What the task requires:
Each line of the data must be written out again verbatim; no image belongs in the copy.
*** Raw data ***
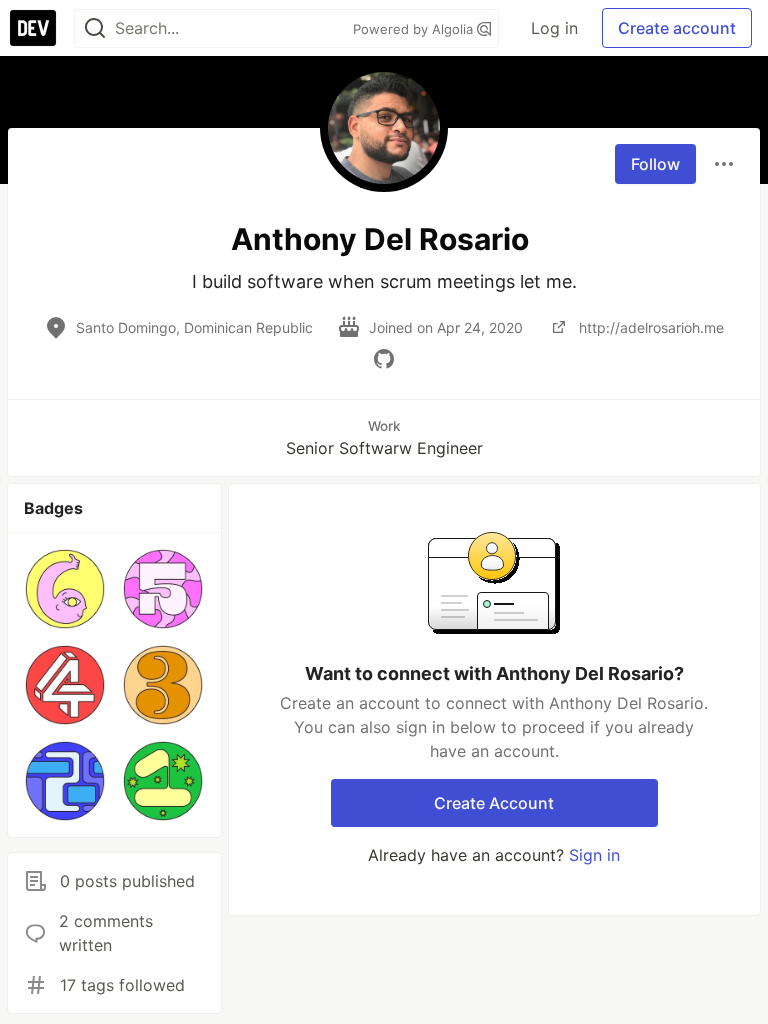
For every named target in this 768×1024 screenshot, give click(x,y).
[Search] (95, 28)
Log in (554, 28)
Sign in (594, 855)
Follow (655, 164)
***
Exercise output:
For every named target in this 768×1024 screenshot, give click(x,y).
[Search] (95, 28)
Log in (554, 28)
Sign in (594, 855)
Follow (655, 164)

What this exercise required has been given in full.